Лайза явно читала мою рукопись (я с радостью обнаружил, листая страницы, что там не было никакой оскорбительной критики ее материнских забот), так как на последней странице нацарапала не очень грамотно несколько слов, которые вполне могли бы служить эпитафией на могильной плите Капитана, а возможно, она решила написать свое окончательное мнение для всех полицейских, приходивших донимать ее расспросами: «Что бы там ни говорили, а Капитан был очень добр к нам обоим. Он был… (она зачеркнула слово „был“) он очень хороший человек». Характерно, что она не употребила этого таинственного термина «любовь», – для могильного камня осталось лишь подчеркнутое признание добродетелей Капитана. Да и была ли вообще физическая любовь (это ли я имел в виду, ставя свой знак вопроса?) между этими двумя странными людьми, которых я, будучи ребенком, почти что и не знал?

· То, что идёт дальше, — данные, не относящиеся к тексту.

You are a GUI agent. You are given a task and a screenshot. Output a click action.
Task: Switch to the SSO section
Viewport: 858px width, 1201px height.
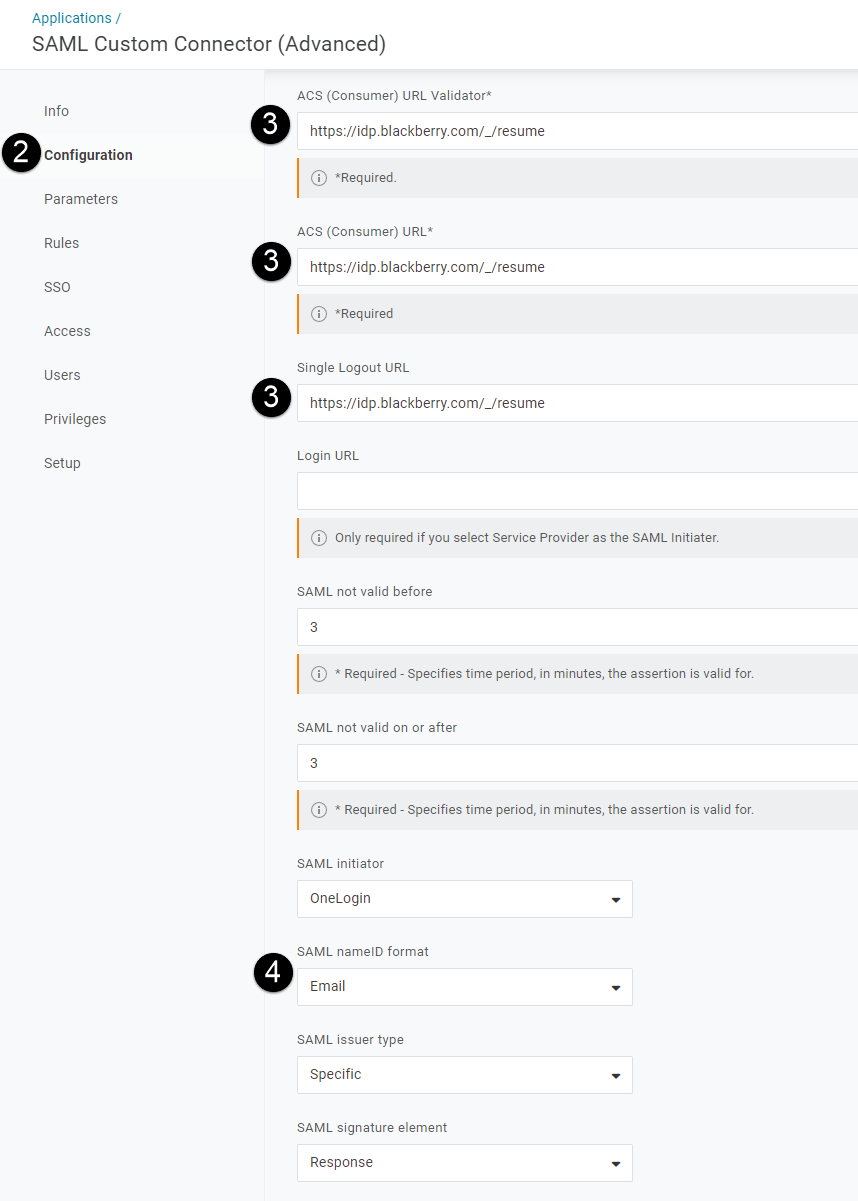point(57,287)
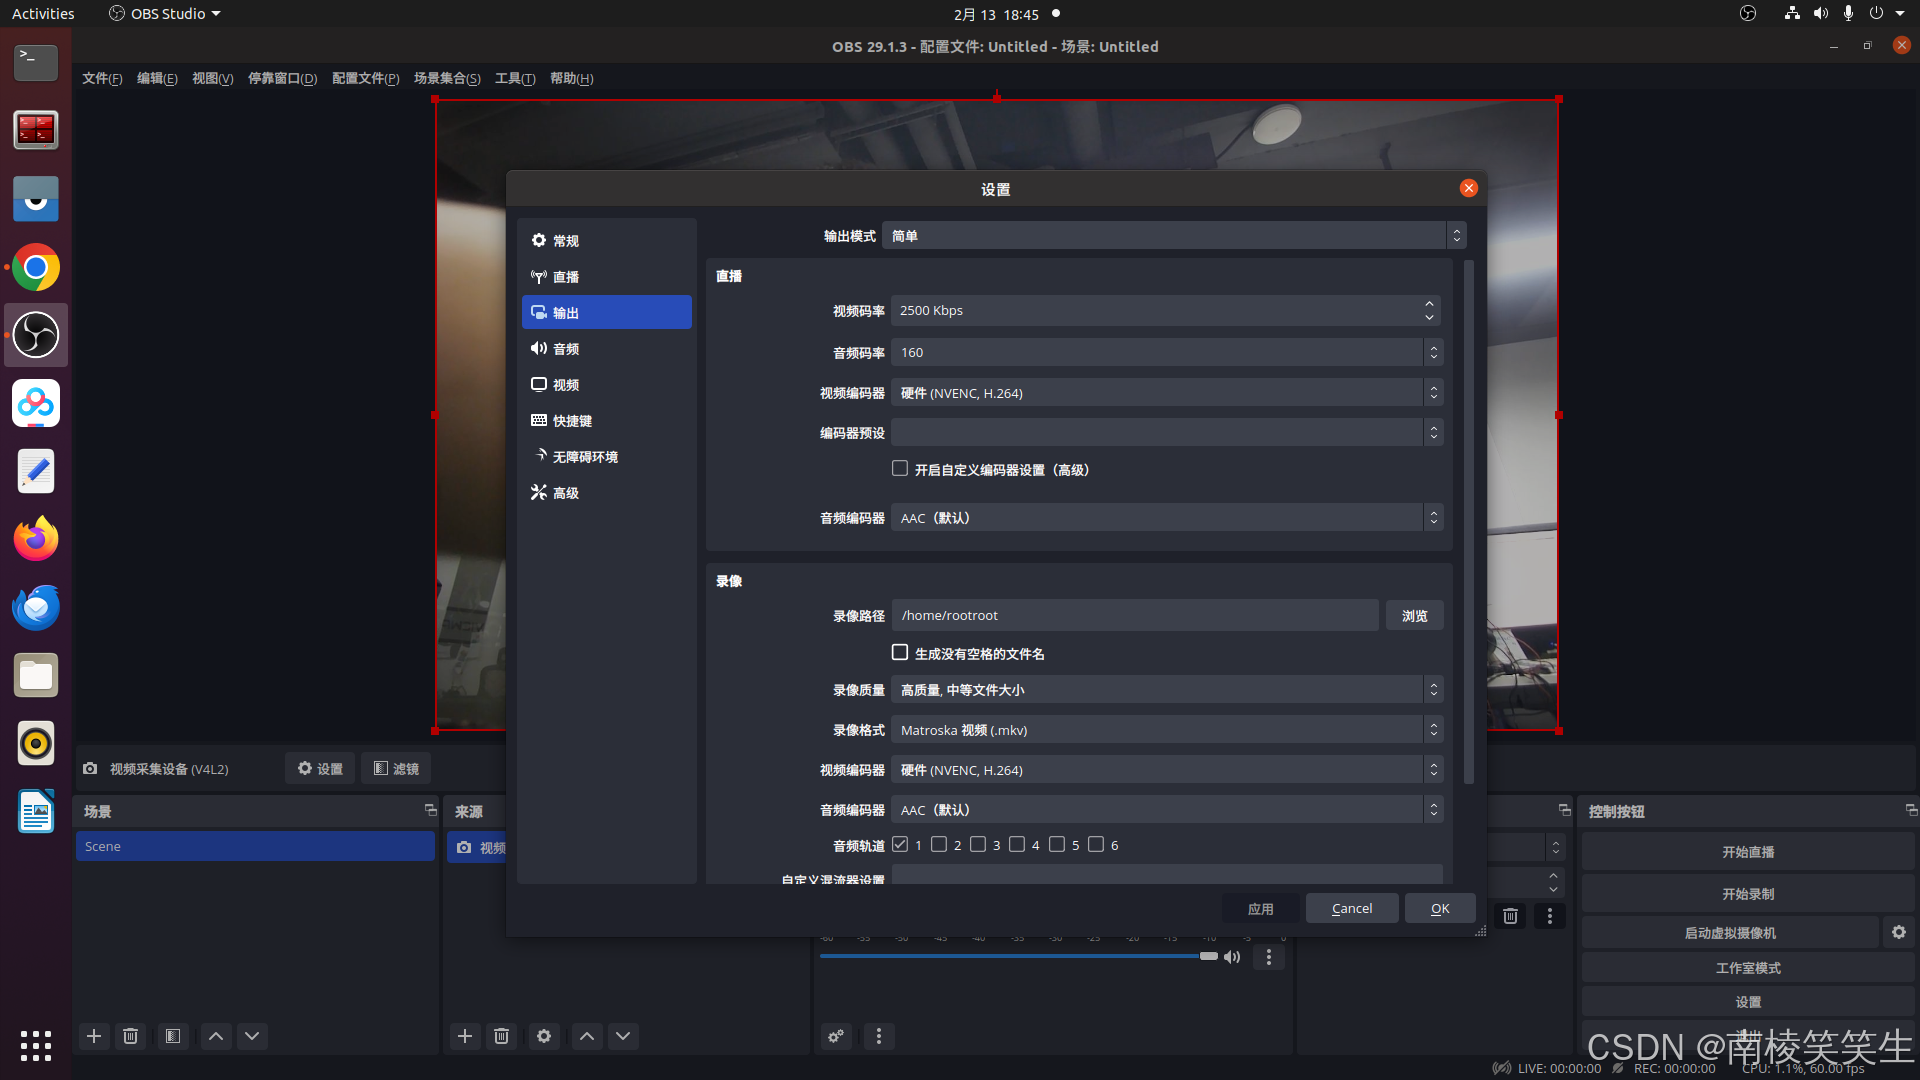Open the recording quality dropdown

coord(1166,690)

Чудно мне было сидеть совсем одному в этом жалком подвале, на этой запущенной улице Кэмден-Тауна, и читать сначала написанное мною много лет назад, а потом просматривать одно за другим письма Капитана, которых я до сих пор никогда не видел; все они лежали в конвертах с иностранными марками. Я вскоре обнаружил, что они по-прежнему приходили на этот адрес в Кэмден-Тауне, хотя Капитану хотелось, чтоб было иначе. По крайней мере в своих намерениях он был добр к нам обоим. Он довольно регулярно писал из своего далека, хотя редко сообщал свой адрес, чаще просил писать до востребования. В последний раз он исчез при мне незадолго до появления еще одного полицейского в штатском. А потом с интервалами в два-три месяца стали поступать от него небольшие пакеты – иногда с письмом, иногда без, но всегда с деньгами или ценностями. Пакет бросала в почтовый ящик чья-то рука, предварительно позвонив условным кодом.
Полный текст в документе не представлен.